Il Massacro di Port Arthur

Non a caso, il film è ispirato alla vita di Martin Bryant, autore del massacro di Port Arthur: uno tra gli episodi più bui della storia australiana. Martin, nato nel 1967 a Hobart, capitale della Tasmania, era intellettualmente disabile. Aveva già dato prova di comportamenti fuori dalle norme prima del massacro. A seguito di una valutazione psichiatrica, poté anche usufruire di una pensione d’invalidità. 

Proprio come in Nitram, Bryant iniziò a lavorare come tuttofare per l’ereditiera Helen Harvey. La donna, tuttavia, morì in un incidente d’auto. Era presente anche il ragazzo, che ne restò ferito. Si ipotizza che possa essere stato lui a causare l’incidente, poiché era solito afferrare il volante mentre Harvey guidava. In ogni caso, come unico erede della proprietà di Harvey, Bryant divenne ricco e iniziò ad accumulare armi

28 aprile 1996: la strage

Quel giorno, Bryant visitò la Seascape Cottage: una locanda a lui non proprio nuova. Secondo la polizia, uccise i proprietari dell’edificio. Quindi guidò fino a Port Arthur (ex colonia penale trasformata in una destinazione turistica). Sostò in un bar, per poi tirare fuori da un borsone un fucile semiautomatico e iniziare a sparare. Fu l’inizio della strage.

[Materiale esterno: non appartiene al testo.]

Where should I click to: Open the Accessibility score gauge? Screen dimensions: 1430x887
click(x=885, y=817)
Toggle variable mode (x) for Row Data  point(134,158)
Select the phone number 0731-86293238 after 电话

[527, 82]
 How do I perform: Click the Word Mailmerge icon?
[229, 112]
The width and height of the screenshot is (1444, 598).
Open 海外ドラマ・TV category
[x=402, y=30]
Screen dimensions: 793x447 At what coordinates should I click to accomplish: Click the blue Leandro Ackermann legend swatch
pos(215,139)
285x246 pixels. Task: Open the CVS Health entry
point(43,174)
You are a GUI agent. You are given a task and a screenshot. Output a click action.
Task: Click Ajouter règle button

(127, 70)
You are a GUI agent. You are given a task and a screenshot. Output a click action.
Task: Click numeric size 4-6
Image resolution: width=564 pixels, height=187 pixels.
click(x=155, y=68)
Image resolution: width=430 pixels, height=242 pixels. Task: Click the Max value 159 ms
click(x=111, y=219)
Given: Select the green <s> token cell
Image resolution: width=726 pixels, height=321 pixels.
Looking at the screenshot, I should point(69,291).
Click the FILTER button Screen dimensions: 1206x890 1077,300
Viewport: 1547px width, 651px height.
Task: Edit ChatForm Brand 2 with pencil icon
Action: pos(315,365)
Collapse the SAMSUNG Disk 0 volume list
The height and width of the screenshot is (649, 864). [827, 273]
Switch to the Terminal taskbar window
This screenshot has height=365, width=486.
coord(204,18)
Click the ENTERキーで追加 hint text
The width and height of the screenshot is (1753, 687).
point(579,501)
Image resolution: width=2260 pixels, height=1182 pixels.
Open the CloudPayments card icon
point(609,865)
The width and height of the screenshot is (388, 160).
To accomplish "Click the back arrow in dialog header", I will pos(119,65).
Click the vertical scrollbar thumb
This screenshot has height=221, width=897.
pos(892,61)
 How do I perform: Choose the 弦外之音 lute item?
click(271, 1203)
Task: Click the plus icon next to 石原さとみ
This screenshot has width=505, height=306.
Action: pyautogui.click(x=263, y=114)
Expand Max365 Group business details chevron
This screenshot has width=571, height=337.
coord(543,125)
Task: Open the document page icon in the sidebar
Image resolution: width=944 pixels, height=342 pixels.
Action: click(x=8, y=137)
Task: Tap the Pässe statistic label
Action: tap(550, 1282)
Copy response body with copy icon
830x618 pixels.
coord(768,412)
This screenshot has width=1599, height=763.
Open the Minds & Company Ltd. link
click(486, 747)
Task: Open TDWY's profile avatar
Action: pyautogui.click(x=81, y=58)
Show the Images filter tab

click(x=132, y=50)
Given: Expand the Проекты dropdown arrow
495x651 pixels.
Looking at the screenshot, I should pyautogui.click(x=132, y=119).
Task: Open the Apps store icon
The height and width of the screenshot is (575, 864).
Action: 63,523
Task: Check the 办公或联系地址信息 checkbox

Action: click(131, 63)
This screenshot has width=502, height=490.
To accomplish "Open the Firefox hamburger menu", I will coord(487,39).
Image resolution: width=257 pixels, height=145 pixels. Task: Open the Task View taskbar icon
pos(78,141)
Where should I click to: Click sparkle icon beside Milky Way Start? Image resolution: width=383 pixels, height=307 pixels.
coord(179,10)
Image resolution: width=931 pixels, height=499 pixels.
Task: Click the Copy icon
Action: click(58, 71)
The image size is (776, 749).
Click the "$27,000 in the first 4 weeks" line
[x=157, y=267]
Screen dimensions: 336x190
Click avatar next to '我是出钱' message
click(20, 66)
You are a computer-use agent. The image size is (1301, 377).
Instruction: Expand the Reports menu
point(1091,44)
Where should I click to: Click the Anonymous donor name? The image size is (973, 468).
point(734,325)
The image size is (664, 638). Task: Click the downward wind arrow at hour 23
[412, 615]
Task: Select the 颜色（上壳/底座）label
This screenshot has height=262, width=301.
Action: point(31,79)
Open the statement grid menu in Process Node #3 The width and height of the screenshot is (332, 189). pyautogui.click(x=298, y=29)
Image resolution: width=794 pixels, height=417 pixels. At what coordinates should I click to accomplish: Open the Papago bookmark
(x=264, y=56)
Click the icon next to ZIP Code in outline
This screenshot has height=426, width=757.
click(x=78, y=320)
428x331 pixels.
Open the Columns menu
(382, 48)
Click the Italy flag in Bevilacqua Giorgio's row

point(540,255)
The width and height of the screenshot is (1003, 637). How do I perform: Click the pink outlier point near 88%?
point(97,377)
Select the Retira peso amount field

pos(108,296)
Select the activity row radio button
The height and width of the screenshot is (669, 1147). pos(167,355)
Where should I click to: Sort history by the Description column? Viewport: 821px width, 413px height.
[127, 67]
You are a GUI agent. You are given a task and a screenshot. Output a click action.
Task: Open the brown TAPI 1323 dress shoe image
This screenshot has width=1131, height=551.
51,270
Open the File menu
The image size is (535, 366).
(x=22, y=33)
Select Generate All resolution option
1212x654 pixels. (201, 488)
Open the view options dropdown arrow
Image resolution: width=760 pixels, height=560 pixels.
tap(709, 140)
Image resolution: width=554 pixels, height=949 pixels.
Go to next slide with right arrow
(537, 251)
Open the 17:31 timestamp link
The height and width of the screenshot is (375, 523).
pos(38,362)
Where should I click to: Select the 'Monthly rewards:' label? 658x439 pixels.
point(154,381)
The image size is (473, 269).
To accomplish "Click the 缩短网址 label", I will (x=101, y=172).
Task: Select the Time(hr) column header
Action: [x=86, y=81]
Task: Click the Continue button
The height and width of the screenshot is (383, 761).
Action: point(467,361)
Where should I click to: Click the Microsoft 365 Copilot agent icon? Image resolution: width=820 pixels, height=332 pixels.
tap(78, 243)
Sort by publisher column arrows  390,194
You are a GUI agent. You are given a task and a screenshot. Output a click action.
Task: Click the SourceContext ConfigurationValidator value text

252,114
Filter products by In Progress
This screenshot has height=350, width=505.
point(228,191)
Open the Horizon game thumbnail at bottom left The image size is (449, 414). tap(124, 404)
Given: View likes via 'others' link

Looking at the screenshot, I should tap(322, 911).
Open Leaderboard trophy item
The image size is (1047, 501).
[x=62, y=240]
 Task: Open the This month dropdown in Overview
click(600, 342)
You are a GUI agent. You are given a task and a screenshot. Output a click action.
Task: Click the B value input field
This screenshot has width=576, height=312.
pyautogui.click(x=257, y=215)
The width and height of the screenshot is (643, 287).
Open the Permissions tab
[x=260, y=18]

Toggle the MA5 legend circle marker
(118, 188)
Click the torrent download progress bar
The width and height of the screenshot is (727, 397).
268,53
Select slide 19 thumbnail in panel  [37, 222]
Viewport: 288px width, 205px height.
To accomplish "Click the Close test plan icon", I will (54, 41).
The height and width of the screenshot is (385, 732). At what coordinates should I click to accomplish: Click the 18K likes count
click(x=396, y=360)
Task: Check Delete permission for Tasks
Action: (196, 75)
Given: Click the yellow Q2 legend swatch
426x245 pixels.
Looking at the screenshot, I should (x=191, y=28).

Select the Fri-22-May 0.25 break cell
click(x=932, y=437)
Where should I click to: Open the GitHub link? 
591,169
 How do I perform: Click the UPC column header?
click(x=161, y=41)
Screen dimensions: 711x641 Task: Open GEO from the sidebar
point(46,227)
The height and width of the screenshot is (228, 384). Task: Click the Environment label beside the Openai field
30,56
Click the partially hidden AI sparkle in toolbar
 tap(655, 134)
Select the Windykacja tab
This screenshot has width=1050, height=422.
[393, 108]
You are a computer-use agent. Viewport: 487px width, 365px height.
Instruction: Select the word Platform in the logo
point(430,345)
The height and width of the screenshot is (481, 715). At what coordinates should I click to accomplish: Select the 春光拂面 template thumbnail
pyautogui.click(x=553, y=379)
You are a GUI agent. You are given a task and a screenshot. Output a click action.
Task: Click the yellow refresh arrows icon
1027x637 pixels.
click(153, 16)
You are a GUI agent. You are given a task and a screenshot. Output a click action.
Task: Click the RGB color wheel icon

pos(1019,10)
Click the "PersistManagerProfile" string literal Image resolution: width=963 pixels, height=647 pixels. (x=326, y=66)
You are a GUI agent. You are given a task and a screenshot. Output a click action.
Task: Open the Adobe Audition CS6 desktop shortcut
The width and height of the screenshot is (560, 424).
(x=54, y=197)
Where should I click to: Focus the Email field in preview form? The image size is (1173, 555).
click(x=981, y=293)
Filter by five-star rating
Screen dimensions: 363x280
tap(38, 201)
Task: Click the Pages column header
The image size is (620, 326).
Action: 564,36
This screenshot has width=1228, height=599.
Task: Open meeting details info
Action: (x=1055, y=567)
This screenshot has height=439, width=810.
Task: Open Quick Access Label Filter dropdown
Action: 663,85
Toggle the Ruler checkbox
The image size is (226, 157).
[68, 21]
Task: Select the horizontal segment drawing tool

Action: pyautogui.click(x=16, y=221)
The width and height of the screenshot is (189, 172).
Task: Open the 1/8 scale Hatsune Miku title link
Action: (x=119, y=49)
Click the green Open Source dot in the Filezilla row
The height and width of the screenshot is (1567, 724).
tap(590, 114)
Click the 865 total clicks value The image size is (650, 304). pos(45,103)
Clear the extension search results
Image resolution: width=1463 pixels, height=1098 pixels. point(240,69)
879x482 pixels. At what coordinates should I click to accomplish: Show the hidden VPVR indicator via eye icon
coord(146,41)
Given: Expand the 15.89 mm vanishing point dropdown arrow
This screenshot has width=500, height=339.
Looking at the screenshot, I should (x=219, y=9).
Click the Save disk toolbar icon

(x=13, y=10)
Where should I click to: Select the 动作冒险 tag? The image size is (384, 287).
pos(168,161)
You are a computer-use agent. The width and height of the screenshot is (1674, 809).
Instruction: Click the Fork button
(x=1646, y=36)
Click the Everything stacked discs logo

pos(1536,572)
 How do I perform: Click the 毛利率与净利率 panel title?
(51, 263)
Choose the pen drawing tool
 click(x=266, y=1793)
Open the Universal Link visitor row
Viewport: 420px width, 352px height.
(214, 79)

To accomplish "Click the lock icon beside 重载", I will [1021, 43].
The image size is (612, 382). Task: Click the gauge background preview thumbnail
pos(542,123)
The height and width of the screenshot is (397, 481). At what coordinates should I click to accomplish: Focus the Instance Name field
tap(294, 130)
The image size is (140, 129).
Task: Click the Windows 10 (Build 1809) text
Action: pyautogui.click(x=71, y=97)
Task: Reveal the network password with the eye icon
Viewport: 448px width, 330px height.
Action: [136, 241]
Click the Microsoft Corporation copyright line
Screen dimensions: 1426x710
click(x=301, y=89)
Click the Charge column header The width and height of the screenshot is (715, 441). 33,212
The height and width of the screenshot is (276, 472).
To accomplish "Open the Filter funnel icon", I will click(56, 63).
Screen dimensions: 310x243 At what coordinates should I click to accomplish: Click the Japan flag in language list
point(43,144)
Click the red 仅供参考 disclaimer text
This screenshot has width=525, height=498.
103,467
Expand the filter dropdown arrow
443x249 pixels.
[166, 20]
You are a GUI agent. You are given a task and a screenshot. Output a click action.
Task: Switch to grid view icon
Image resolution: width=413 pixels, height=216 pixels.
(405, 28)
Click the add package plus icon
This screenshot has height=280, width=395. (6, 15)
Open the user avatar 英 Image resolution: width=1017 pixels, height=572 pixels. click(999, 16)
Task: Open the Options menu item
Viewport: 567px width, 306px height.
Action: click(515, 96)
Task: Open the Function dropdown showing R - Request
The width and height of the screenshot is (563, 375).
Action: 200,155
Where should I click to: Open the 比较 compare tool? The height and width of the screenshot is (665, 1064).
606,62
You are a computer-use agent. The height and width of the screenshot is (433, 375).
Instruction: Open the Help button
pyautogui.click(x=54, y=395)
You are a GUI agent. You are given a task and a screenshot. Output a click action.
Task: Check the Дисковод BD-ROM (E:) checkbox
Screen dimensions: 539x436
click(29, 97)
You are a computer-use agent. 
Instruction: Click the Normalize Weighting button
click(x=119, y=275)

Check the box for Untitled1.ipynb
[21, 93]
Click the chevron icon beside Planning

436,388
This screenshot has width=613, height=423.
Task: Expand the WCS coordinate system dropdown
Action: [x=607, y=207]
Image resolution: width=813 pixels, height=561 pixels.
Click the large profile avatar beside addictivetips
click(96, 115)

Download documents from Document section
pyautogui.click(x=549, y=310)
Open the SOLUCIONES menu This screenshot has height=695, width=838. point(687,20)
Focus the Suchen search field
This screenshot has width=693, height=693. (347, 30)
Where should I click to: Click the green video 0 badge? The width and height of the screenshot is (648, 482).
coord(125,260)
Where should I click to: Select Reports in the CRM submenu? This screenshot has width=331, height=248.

In pochissimi minuti, morirono decine di persone. E l’assassino continuò a uccidere mentre scappava con l’auto. Rubò un altro veicolo dopo averne massacrato i proprietari. In una stazione di servizio sparò a una donna. Prese un ostaggio. Tornò al Seascape Cottage. Arrivò la polizia per tentare di negoziare, ma Martin non esitò a sparare. La mattina successiva diede fuoco alla locanda (dove altri tre corpi attendevano di essere ritrovati). Infine, Bryant fu arrestato nel tentativo di fuggire

Dopo l’evento, il governo australiano vietò le armi completamente automatiche o semiautomatiche. Furono concesse solo a chi fosse in grado fornire un motivo valido per il loro utilizzo (che non includeva l’autodifesa).

Martin Bryant

Nitram: un film potente

La pellicola di Kurzel mette a dura prova i nervi dello spettatore: lo invita a smettere di guardare, ma allo stesso tempo lo costringe a proseguire con la visione. Lo esorta a saltare dalla sedia e fare qualcosa, perché nessuno risponde alle richieste d’aiuto del protagonista e delle vite innocenti moriranno per questo motivo. Il film invita a ricordare quel terribile massacro, senza tuttavia glorificarne l’autore o le sue vittime. È un angosciante esame della malattia mentale.

Perché qualcuno dovrebbe uccidere delle persone innocenti? Kurzel indaga sulla questione durante tutto il film, pur essendo consapevole dell’impossibilità di fornire una risposta alla suddetta domanda. Inoltre, ciò non preclude al regista la possibilità di mettere in scena il massacro in modo spregiudicato.  

Nitram è un film brillante, straziante e complesso a prescindere dai fatti a cui è ispirato, in cui Kurzel riesce a creare un’atmosfera che tocca le viscere.